The TEC-miTarget hyperparameters were optimized using the miRAW dataset. Models with different hyperparameter configurations were trained on the miRAW training set, and the corresponding best models were selected based on their performance on the miRAW validation set. Afterward, the selected models were then evaluated using the miRAW test set. At the start, the hyperparameters \({d}_{1}\), \(ks\), and \({p}_{0}\) were initialized to 256, 9, and 0.5, respectively, and the hyperparameter \({n}_{h}\) was optimized in the first step. Table 3 presents the evaluation of models using \(score\) values, and from these results, the optimal value for \({n}_{h}\) was determined to be 1. Subsequently, the parameters were adjusted sequentially, building upon the previous step. Ultimately, the best combination of hyperparameters was determined as \({n}_{h}=1, {d}_{1}=256, ks=9\), and \({p}_{0}=0.5\).

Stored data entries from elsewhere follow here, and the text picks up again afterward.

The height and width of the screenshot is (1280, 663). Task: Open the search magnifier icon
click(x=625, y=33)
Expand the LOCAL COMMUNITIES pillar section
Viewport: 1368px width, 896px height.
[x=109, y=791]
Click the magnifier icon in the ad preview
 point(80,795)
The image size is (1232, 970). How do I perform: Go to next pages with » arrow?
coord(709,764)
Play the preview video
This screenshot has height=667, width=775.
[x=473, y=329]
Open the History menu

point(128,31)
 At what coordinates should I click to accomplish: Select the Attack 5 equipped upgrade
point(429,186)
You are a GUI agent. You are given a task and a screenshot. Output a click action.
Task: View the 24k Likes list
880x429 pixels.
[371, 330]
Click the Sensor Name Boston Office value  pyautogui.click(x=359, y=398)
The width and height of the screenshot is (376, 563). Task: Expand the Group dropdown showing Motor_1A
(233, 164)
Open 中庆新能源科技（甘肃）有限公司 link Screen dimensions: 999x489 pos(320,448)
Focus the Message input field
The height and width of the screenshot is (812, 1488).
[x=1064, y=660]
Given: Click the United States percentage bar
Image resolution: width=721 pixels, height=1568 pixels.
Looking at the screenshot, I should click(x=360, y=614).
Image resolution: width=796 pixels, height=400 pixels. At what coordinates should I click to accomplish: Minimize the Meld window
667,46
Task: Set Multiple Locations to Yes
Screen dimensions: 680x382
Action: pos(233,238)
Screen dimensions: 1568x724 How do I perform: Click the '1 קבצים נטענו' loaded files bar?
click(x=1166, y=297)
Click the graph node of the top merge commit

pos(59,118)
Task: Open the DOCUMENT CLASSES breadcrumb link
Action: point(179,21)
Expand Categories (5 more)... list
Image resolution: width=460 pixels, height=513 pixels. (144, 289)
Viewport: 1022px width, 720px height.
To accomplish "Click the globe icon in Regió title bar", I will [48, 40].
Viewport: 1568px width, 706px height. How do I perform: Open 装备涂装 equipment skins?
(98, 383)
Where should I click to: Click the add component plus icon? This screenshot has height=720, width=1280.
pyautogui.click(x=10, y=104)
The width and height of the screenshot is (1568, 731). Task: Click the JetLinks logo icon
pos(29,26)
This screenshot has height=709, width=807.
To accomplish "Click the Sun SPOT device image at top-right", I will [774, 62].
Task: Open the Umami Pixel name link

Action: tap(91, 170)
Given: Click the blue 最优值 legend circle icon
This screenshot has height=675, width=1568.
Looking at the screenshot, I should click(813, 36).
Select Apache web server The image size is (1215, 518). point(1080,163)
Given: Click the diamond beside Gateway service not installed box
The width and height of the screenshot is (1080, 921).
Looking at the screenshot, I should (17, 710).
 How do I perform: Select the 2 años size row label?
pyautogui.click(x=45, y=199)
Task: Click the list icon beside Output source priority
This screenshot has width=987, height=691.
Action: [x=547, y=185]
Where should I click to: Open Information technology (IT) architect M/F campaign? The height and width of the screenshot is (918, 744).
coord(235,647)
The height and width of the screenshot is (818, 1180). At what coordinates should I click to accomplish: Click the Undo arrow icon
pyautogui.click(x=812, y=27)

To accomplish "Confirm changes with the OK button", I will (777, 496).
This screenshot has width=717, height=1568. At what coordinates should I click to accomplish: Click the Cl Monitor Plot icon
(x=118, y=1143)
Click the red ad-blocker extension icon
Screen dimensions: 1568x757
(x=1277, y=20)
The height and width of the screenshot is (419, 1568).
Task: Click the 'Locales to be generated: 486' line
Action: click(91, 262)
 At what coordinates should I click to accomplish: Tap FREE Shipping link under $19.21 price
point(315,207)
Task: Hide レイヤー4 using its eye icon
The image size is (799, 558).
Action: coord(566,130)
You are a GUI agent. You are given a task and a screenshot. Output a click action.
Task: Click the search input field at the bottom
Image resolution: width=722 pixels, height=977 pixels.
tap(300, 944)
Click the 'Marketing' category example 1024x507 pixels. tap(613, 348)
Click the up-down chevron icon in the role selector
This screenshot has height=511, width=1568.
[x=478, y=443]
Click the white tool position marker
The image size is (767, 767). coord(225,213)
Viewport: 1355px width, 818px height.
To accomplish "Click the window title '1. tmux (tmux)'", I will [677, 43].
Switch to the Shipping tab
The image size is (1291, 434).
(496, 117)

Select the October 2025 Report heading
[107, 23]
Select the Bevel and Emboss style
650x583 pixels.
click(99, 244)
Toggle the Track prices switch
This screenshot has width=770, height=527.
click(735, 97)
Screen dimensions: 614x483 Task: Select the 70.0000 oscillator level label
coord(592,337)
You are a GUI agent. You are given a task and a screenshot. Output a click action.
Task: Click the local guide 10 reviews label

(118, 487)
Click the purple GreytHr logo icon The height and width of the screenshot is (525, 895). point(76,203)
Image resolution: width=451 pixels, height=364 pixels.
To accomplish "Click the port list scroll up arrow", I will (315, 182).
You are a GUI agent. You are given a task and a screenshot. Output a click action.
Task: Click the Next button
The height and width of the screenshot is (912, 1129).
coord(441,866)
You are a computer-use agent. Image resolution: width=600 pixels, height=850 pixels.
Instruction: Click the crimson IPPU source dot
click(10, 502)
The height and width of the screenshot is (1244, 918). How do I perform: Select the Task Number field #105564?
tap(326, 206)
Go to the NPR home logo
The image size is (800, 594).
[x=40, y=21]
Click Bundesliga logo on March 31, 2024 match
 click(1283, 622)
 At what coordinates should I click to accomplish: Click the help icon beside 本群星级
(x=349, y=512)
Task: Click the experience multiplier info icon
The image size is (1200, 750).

TEC-miTarget outperforms the state-of-the-art methods

TEC-miTarget was trained using the optimal hyperparameters and compared with the state-of-the-art methods. Specifically, TEC-miTarget was compared with miRAW, DeepMirTar, miTAR, and GraphTar at the sequence level, and compared with deepTarget, deepTargetPro, TargetNet, PITA, mirSVR, miRDB, microT, and Targetscan at the transcript level.

TEC-miTarget outperforms the state-of-the-art methods at the sequence-level prediction

In this section, we evaluated the performance of TEC-miTarget at the sequence level, compared to miRAW, DeepMirTar, miTAR, and GraphTar. We first assessed the performance of the models on the miRAW dataset. Table 4 and Additional file 1: Figure S1A demonstrate the superior performance of TEC-miTarget across all evaluation metrics on the miRAW test set. Specifically, TEC-miTarget achieves the following percentage improvements for each metric: accuracy (+ 1.76%), sensitivity (+ 1.11%), specificity (+ 2.43%), PPV (+ 2.31%), NPV (+ 1.25%), and F1 score (+ 1.71%), compared to the best performance of the other four models. Moreover, as shown in Table 4 and Additional file 1: Figure S1B, TEC-miTarget surpasses the maximum values of the other four models on the miRAW independent test set across most metrics, including accuracy (+ 1.52%), specificity (+ 3.32%), NPV (+ 0.01%), and F1 score (+ 0.36%).

Then, we compared the performance of the models on the DeepMirTar dataset. As shown in Table 5 and Additional file 1: Figure S1C, TEC-miTarget also demonstrates superior performance across all metrics. On the DeepMirTar test set, TEC-miTarget outperforms the best performance of the other four models in terms of accuracy (+ 4.21%), sensitivity (+ 3.95%), specificity (+ 3.86%), PPV (+ 3.99%), NPV (+ 4.09%), and F1 score (+ 4.19%). Moreover, on the DeepMirTar independent test set, TEC-miTarget showcases significant improvements in accuracy (+ 8.33%) and sensitivity (+ 8.33%). It is worth noting that the pre-trained word2vec model of GraphTar fails to encode some sequences in the DeepMirTar independent test set. Consequently, we had to label the corresponding samples as false negative pairs, which led to GraphTar exhibiting poor performance on the DeepMirTar independent test set.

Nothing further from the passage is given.